Copy the records below exactly, but leave out any picture they contain.

[Stored records]
══════
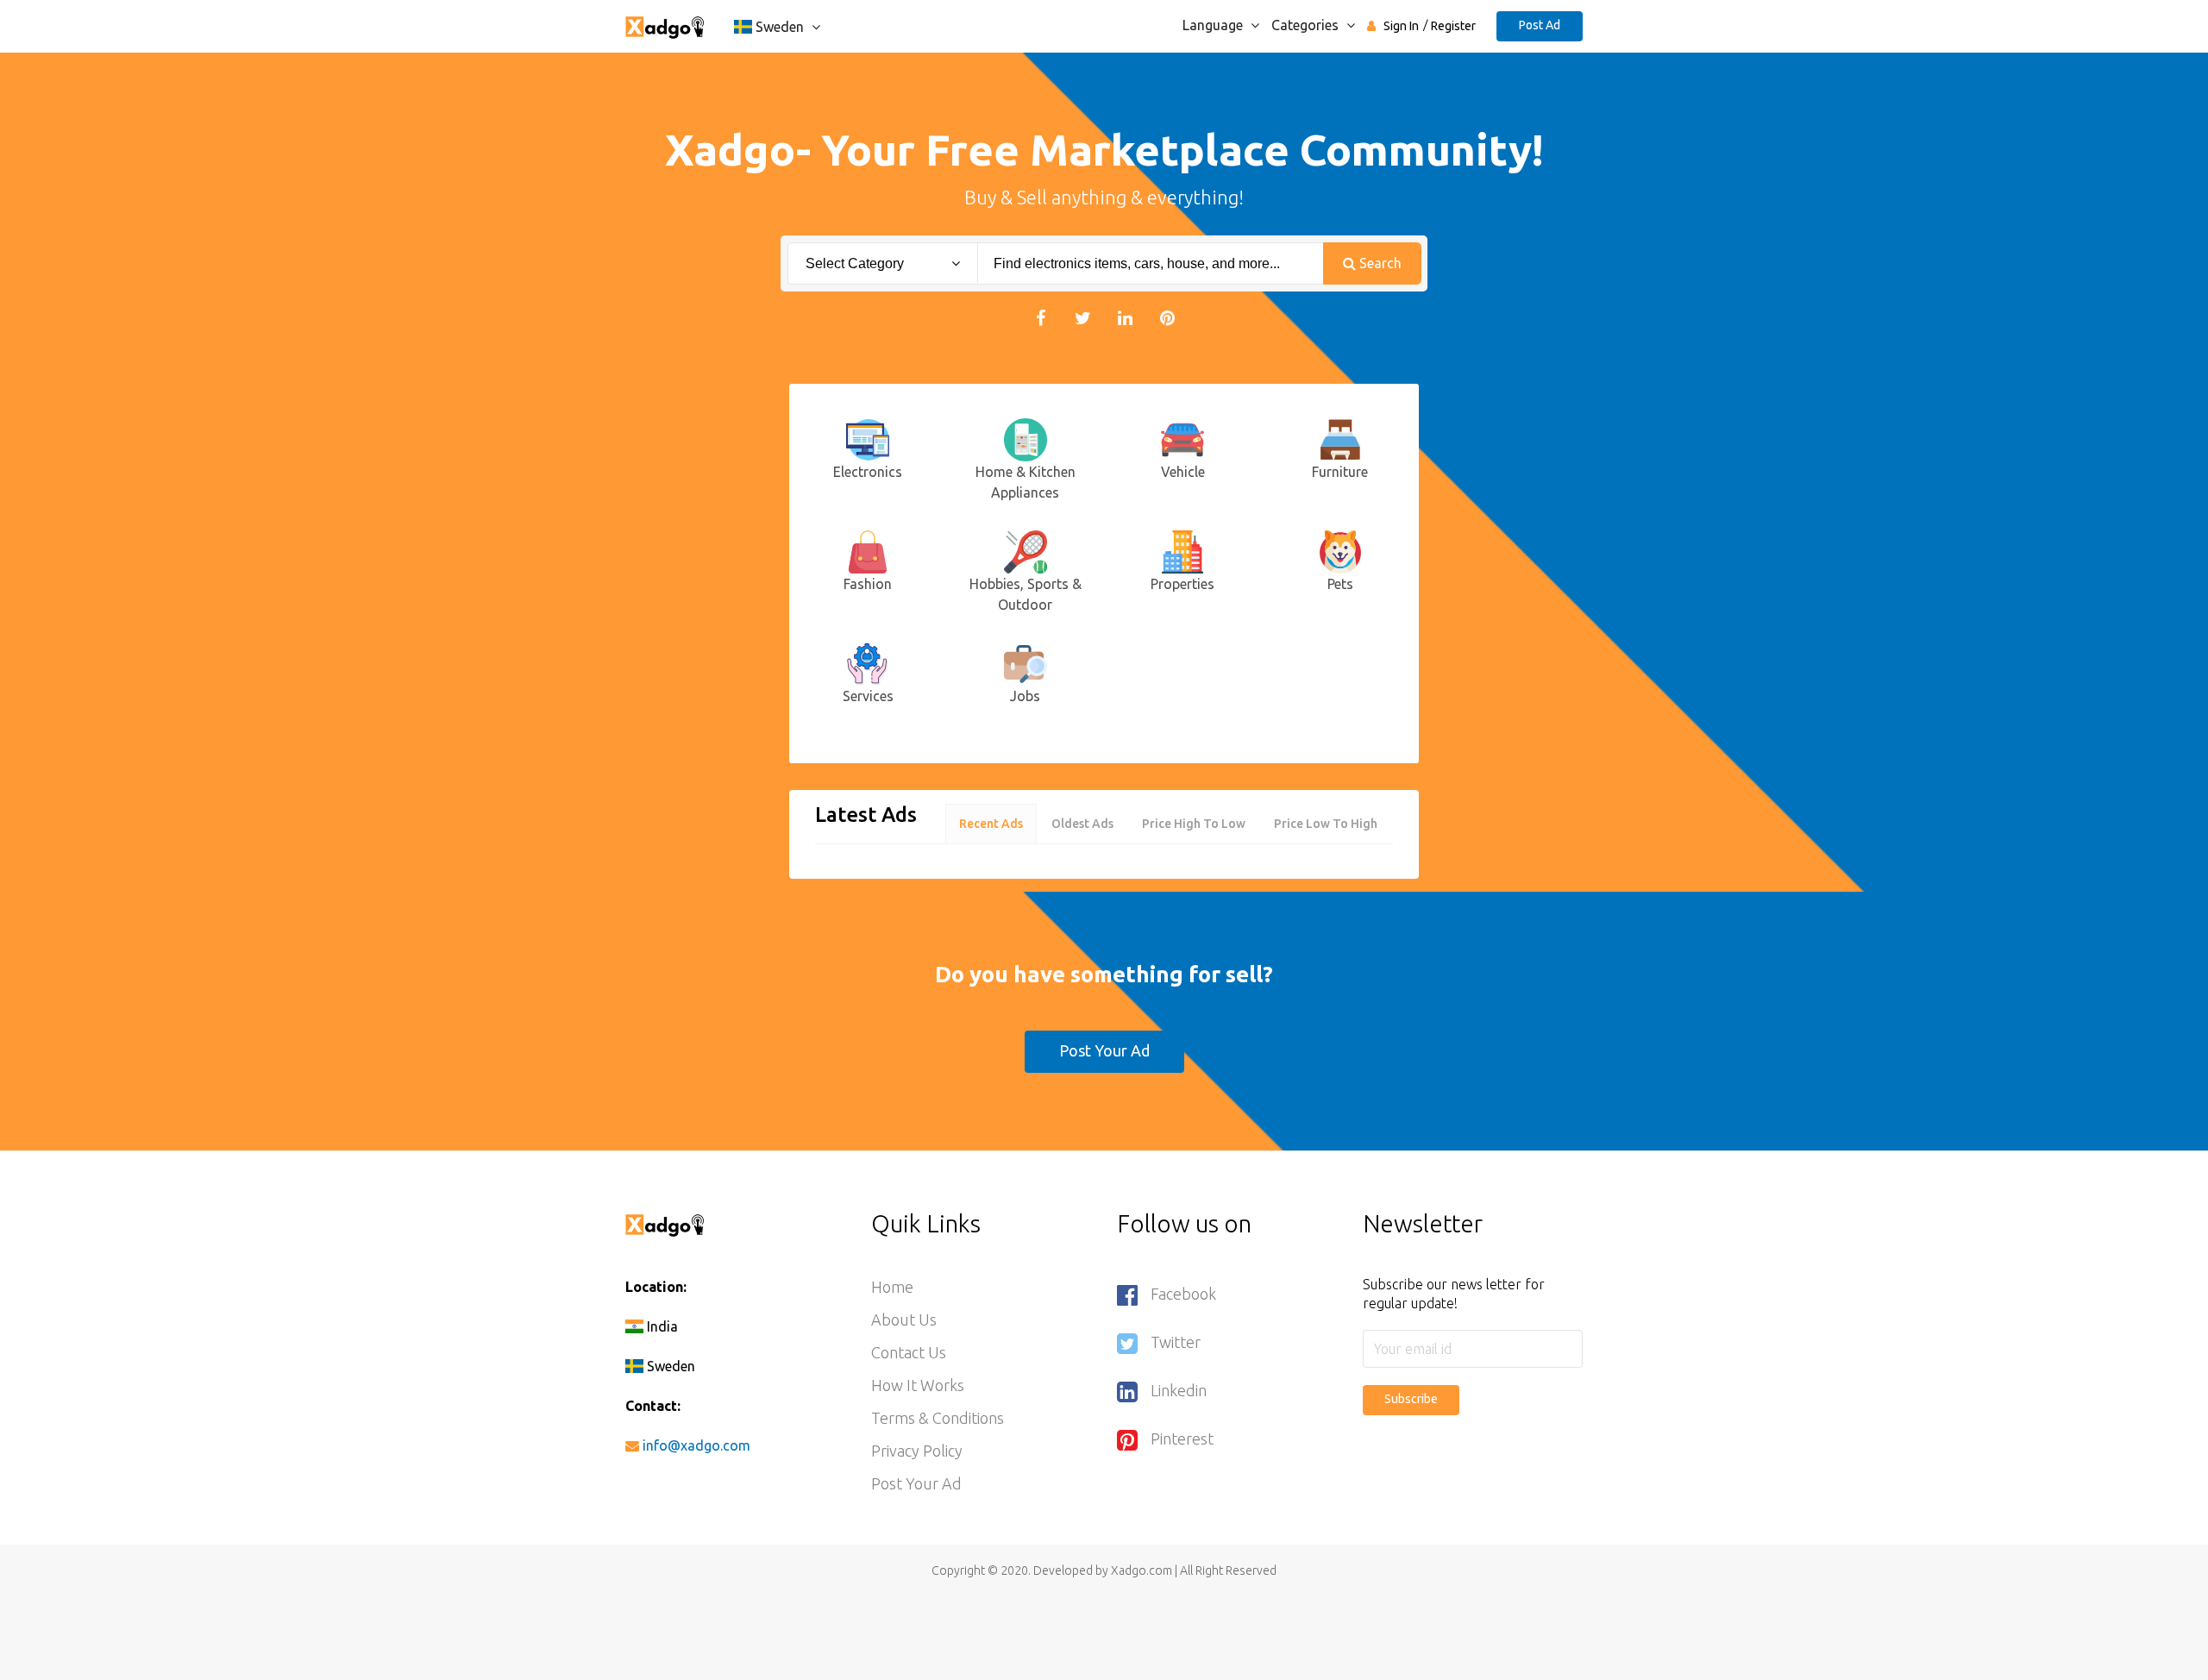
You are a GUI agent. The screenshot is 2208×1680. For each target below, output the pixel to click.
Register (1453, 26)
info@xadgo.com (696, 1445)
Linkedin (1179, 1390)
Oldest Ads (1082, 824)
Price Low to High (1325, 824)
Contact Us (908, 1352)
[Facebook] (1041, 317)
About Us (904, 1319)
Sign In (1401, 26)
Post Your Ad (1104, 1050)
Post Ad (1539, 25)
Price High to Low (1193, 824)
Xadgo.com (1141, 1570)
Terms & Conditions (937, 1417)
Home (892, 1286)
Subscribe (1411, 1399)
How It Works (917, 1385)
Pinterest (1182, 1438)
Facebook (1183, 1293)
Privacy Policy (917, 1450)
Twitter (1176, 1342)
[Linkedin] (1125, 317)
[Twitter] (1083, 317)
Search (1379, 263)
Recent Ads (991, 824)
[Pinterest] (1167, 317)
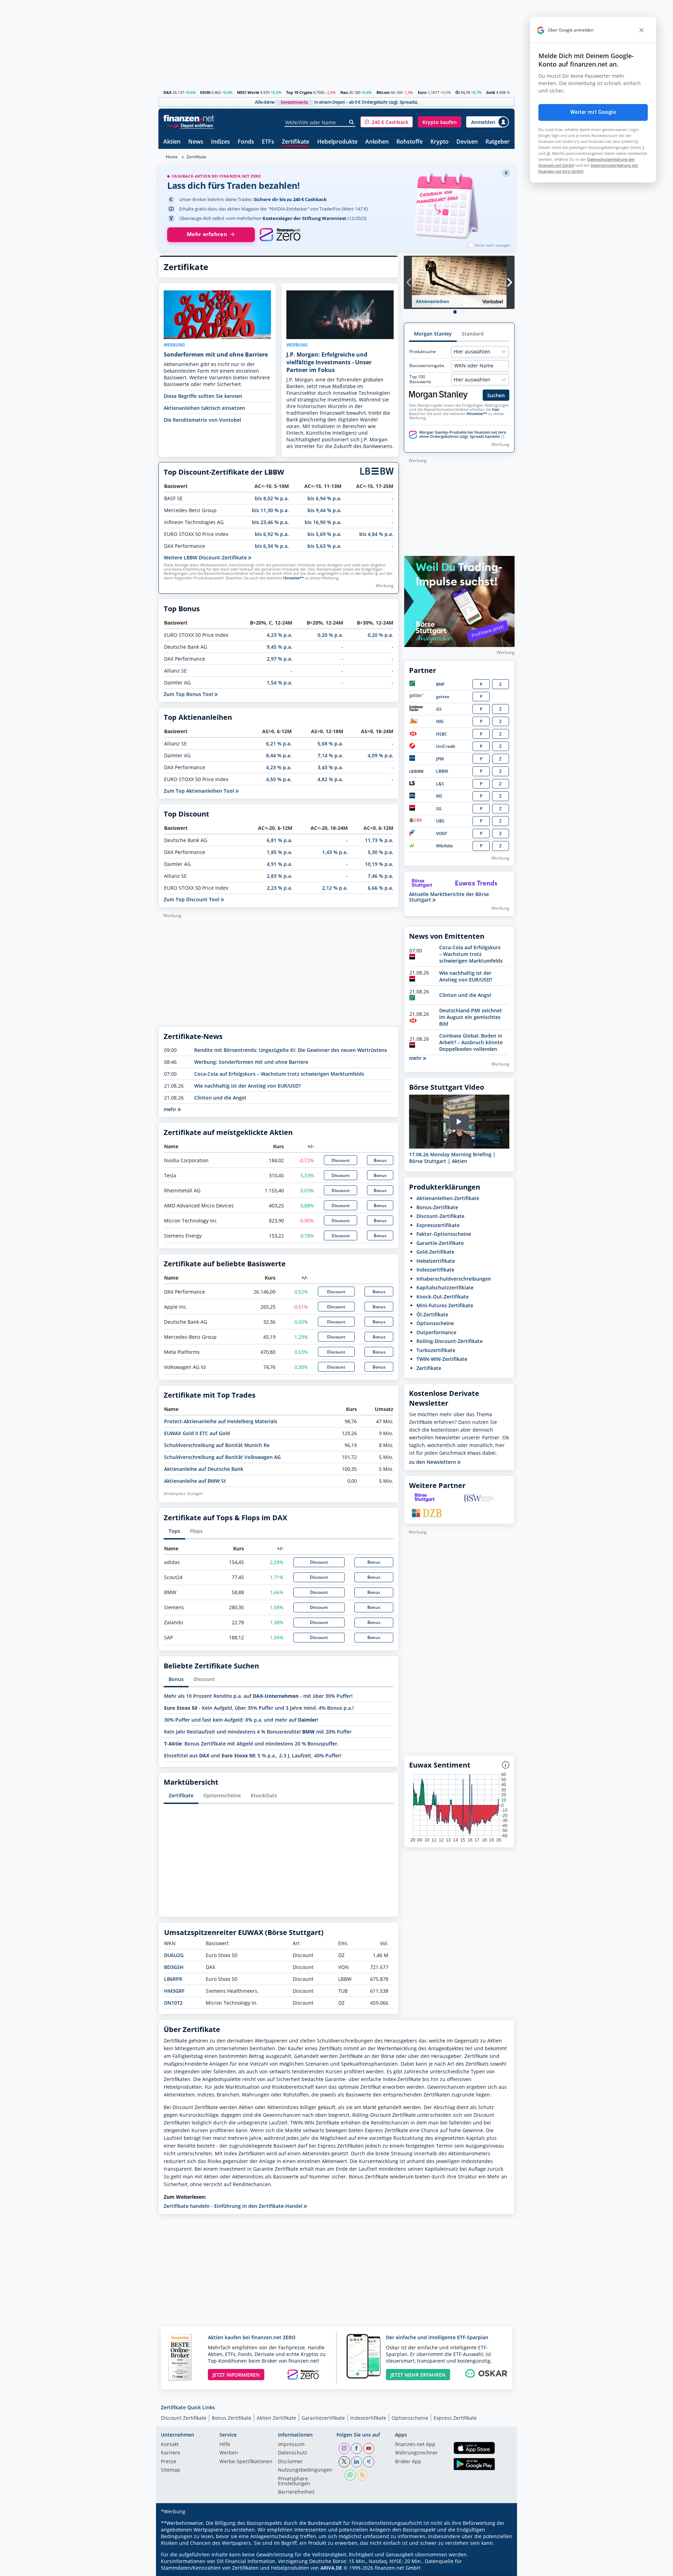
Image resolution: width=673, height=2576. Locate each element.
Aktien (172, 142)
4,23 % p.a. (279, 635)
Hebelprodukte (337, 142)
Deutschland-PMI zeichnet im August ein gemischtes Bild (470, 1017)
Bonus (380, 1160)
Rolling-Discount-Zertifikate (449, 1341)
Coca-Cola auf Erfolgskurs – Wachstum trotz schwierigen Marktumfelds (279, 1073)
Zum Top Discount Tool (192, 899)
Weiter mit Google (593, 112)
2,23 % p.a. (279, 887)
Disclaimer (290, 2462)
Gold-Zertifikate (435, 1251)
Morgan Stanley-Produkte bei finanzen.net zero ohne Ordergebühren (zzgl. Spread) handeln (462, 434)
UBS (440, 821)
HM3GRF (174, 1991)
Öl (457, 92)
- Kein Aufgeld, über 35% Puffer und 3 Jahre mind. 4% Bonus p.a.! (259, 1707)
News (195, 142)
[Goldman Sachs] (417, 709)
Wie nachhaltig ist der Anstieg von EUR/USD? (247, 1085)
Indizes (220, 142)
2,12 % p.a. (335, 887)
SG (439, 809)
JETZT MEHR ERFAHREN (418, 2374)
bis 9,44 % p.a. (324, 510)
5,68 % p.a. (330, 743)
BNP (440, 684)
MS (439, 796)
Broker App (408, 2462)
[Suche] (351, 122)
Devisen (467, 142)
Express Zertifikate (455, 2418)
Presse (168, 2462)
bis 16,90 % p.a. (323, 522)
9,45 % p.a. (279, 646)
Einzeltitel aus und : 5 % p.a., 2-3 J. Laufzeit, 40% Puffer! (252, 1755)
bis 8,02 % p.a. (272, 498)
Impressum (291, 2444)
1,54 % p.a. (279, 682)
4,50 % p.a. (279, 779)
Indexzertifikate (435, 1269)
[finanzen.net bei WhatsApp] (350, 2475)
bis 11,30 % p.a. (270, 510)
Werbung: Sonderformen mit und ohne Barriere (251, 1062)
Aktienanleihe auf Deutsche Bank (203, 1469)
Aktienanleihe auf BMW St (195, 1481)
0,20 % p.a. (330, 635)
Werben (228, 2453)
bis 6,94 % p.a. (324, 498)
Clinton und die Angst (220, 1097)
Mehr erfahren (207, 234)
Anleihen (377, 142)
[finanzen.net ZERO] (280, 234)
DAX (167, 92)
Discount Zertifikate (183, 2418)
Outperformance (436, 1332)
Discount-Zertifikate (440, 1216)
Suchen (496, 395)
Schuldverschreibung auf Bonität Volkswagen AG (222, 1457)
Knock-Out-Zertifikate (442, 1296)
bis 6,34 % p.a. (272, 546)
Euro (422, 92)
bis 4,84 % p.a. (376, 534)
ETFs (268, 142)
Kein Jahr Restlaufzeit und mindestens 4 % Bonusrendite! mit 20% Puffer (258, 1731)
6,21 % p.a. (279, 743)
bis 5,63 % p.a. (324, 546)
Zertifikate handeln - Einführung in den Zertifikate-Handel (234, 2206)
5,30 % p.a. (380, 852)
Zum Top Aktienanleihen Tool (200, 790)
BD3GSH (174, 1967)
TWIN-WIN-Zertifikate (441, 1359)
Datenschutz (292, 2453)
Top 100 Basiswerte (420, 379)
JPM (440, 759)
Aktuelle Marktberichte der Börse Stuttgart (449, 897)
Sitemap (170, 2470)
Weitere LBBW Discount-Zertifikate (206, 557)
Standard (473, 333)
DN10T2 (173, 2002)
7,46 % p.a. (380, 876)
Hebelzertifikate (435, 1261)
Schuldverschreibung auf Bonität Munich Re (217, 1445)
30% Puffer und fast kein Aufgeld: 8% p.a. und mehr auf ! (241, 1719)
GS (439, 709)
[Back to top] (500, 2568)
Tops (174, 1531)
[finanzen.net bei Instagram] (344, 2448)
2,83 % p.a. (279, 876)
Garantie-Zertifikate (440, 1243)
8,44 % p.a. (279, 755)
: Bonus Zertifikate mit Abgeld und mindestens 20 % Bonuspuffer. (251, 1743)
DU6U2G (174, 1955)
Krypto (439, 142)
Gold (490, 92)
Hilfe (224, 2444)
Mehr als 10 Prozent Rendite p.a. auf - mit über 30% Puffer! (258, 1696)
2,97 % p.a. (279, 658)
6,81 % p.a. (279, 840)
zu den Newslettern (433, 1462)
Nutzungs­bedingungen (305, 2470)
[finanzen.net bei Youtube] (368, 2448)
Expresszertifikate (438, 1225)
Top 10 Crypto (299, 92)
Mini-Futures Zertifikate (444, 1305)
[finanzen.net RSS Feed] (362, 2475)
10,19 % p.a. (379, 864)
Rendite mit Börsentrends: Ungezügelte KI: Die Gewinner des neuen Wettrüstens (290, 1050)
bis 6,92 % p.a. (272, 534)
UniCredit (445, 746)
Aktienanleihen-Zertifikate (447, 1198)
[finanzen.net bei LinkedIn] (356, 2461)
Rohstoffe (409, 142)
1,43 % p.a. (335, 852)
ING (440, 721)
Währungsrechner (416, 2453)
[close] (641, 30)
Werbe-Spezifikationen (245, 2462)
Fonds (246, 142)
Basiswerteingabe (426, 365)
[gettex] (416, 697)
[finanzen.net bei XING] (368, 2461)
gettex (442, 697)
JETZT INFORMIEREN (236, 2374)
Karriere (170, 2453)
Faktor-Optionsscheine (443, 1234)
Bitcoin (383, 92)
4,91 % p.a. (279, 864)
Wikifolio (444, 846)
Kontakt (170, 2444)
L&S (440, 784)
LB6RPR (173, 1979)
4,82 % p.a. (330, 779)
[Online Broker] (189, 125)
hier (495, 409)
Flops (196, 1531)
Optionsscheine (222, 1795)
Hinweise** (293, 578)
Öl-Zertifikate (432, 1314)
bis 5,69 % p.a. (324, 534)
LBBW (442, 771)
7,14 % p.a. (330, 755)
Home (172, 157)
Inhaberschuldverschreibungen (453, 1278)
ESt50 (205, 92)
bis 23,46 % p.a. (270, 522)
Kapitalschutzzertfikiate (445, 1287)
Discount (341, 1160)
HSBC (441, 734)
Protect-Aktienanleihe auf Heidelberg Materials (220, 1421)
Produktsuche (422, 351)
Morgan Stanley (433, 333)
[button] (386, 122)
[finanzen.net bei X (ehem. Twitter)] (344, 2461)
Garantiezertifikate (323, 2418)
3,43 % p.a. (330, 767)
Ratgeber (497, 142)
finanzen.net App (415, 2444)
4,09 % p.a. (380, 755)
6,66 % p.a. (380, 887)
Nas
══════
Response box
You are a GUI agent. The screenshot is 2208×1680. For each target below, output the pixel to click.
Register (1453, 26)
info@xadgo.com (696, 1445)
Linkedin (1179, 1390)
Oldest Ads (1082, 824)
Price Low to High (1325, 824)
Contact Us (908, 1352)
[Facebook] (1041, 317)
About Us (904, 1319)
Sign In (1401, 26)
Post Your Ad (1104, 1050)
Post Ad (1539, 25)
Price High to Low (1193, 824)
Xadgo.com (1141, 1570)
Terms & Conditions (937, 1417)
Home (892, 1286)
Subscribe (1411, 1399)
How It Works (917, 1385)
Pinterest (1182, 1438)
Facebook (1183, 1293)
Privacy Policy (917, 1450)
Twitter (1176, 1342)
[Linkedin] (1125, 317)
[Twitter] (1083, 317)
Search (1379, 263)
Recent Ads (991, 824)
[Pinterest] (1167, 317)
Image resolution: width=673, height=2576. Locate each element.
Aktien (172, 142)
4,23 % p.a. (279, 635)
Hebelprodukte (337, 142)
Deutschland-PMI zeichnet im August ein gemischtes Bild (470, 1017)
Bonus (380, 1160)
Rolling-Discount-Zertifikate (449, 1341)
Coca-Cola auf Erfolgskurs – Wachstum trotz schwierigen Marktumfelds (279, 1073)
Zum Top Discount Tool (192, 899)
Weiter mit Google (593, 112)
2,23 % p.a. (279, 887)
Disclaimer (290, 2462)
Gold-Zertifikate (435, 1251)
Morgan Stanley-Produkte bei finanzen.net zero ohne Ordergebühren (zzgl. Spread) handeln (462, 434)
UBS (440, 821)
HM3GRF (174, 1991)
Öl (457, 92)
- Kein Aufgeld, über 35% Puffer und 3 Jahre mind. 4% Bonus p.a.! (259, 1707)
News (195, 142)
[Goldman Sachs] (417, 709)
Wie nachhaltig ist der Anstieg von EUR/USD? (247, 1085)
Indizes (220, 142)
2,12 % p.a. (335, 887)
SG (439, 809)
JETZT MEHR ERFAHREN (418, 2374)
bis 9,44 % p.a. (324, 510)
5,68 % p.a. (330, 743)
BNP (440, 684)
MS (439, 796)
Broker App (408, 2462)
[Suche] (351, 122)
Devisen (467, 142)
Express Zertifikate (455, 2418)
Presse (168, 2462)
bis 16,90 % p.a. (323, 522)
9,45 % p.a. (279, 646)
Einzeltitel aus und : 5 % p.a., 2-3 J. Laufzeit, 40% Puffer! (252, 1755)
bis 8,02 % p.a. (272, 498)
Impressum (291, 2444)
1,54 % p.a. (279, 682)
4,50 % p.a. (279, 779)
Indexzertifikate (435, 1269)
[finanzen.net bei WhatsApp] (350, 2475)
bis 11,30 % p.a. (270, 510)
Werbung: Sonderformen mit und ohne Barriere (251, 1062)
Aktienanleihe auf Deutsche Bank (203, 1469)
Aktienanleihe auf BMW St (195, 1481)
0,20 % p.a. (330, 635)
Werben (228, 2453)
bis 6,94 % p.a. (324, 498)
Clinton und die Angst (220, 1097)
Mehr erfahren (207, 234)
Anleihen (377, 142)
[finanzen.net ZERO] (280, 234)
DAX (167, 92)
Discount Zertifikate (183, 2418)
Outperformance (436, 1332)
Discount-Zertifikate (440, 1216)
Suchen (496, 395)
Schuldverschreibung auf Bonität Volkswagen AG (222, 1457)
Knock-Out-Zertifikate (442, 1296)
bis 6,34 % p.a. (272, 546)
Euro (422, 92)
bis 4,84 % p.a. (376, 534)
ETFs (268, 142)
Kein Jahr Restlaufzeit und mindestens 4 % Bonusrendite! mit 20% Puffer (258, 1731)
6,21 % p.a. (279, 743)
bis 5,63 % p.a. (324, 546)
Zertifikate handeln - Einführung in den Zertifikate-Handel (234, 2206)
5,30 % p.a. (380, 852)
Zum Top Aktienanleihen Tool (200, 790)
BD3GSH (174, 1967)
TWIN-WIN-Zertifikate (441, 1359)
Datenschutz (292, 2453)
Top 100 Basiswerte (420, 379)
JPM (440, 759)
Aktuelle Marktberichte der Börse Stuttgart (449, 897)
Sitemap (170, 2470)
Weitere LBBW Discount-Zertifikate (206, 557)
Standard (473, 333)
DN10T2 (173, 2002)
7,46 % p.a. (380, 876)
Hebelzertifikate (435, 1261)
Schuldverschreibung auf Bonität Munich Re (217, 1445)
30% Puffer und fast kein Aufgeld: 8% p.a. und mehr auf ! (241, 1719)
GS (439, 709)
[Back to top] (500, 2568)
Tops (174, 1531)
[finanzen.net bei Instagram] (344, 2448)
2,83 % p.a. (279, 876)
Garantie-Zertifikate (440, 1243)
8,44 % p.a. (279, 755)
: Bonus Zertifikate mit Abgeld und mindestens 20 % Bonuspuffer. (251, 1743)
DU6U2G (174, 1955)
Krypto (439, 142)
Gold (490, 92)
Hilfe (224, 2444)
Mehr als 10 Prozent Rendite p.a. auf - mit über 30% Puffer! (258, 1696)
2,97 % p.a. (279, 658)
6,81 % p.a. (279, 840)
zu den Newslettern (433, 1462)
Nutzungs­bedingungen (305, 2470)
[finanzen.net bei Youtube] (368, 2448)
Expresszertifikate (438, 1225)
Top 10 Crypto (299, 92)
Mini-Futures Zertifikate (444, 1305)
[finanzen.net RSS Feed] (362, 2475)
10,19 % p.a. (379, 864)
Rendite mit Börsentrends: Ungezügelte KI: Die Gewinner des neuen Wettrüstens (290, 1050)
bis 6,92 % p.a. (272, 534)
UniCredit (445, 746)
Aktienanleihen-Zertifikate (447, 1198)
[finanzen.net bei LinkedIn] (356, 2461)
Rohstoffe (409, 142)
1,43 % p.a. (335, 852)
ING (440, 721)
Währungsrechner (416, 2453)
[close] (641, 30)
Werbe-Spezifikationen (245, 2462)
Fonds (246, 142)
Basiswerteingabe (426, 365)
[gettex] (416, 697)
[finanzen.net bei XING] (368, 2461)
gettex (442, 697)
JETZT INFORMIEREN (236, 2374)
Karriere (170, 2453)
Faktor-Optionsscheine (443, 1234)
Bitcoin (383, 92)
4,91 % p.a. (279, 864)
Wikifolio (444, 846)
Kontakt (170, 2444)
L&S (440, 784)
LB6RPR (173, 1979)
4,82 % p.a. (330, 779)
[Online Broker] (189, 125)
hier (495, 409)
Flops (196, 1531)
Optionsscheine (222, 1795)
Hinweise** (293, 578)
Öl-Zertifikate (432, 1314)
bis 5,69 % p.a. (324, 534)
LBBW (442, 771)
7,14 % p.a. (330, 755)
Home (172, 157)
Inhaberschuldverschreibungen (453, 1278)
ESt50 (205, 92)
bis 23,46 % p.a. (270, 522)
Kapitalschutzzertfikiate (445, 1287)
Discount (341, 1160)
HSBC (441, 734)
Protect-Aktienanleihe auf Heidelberg Materials (220, 1421)
Produktsuche (422, 351)
Morgan Stanley (433, 333)
[button] (386, 122)
[finanzen.net bei X (ehem. Twitter)] (344, 2461)
Garantiezertifikate (323, 2418)
3,43 % p.a. (330, 767)
Ratgeber (497, 142)
finanzen.net App (415, 2444)
4,09 % p.a. (380, 755)
6,66 % p.a. (380, 887)
Nas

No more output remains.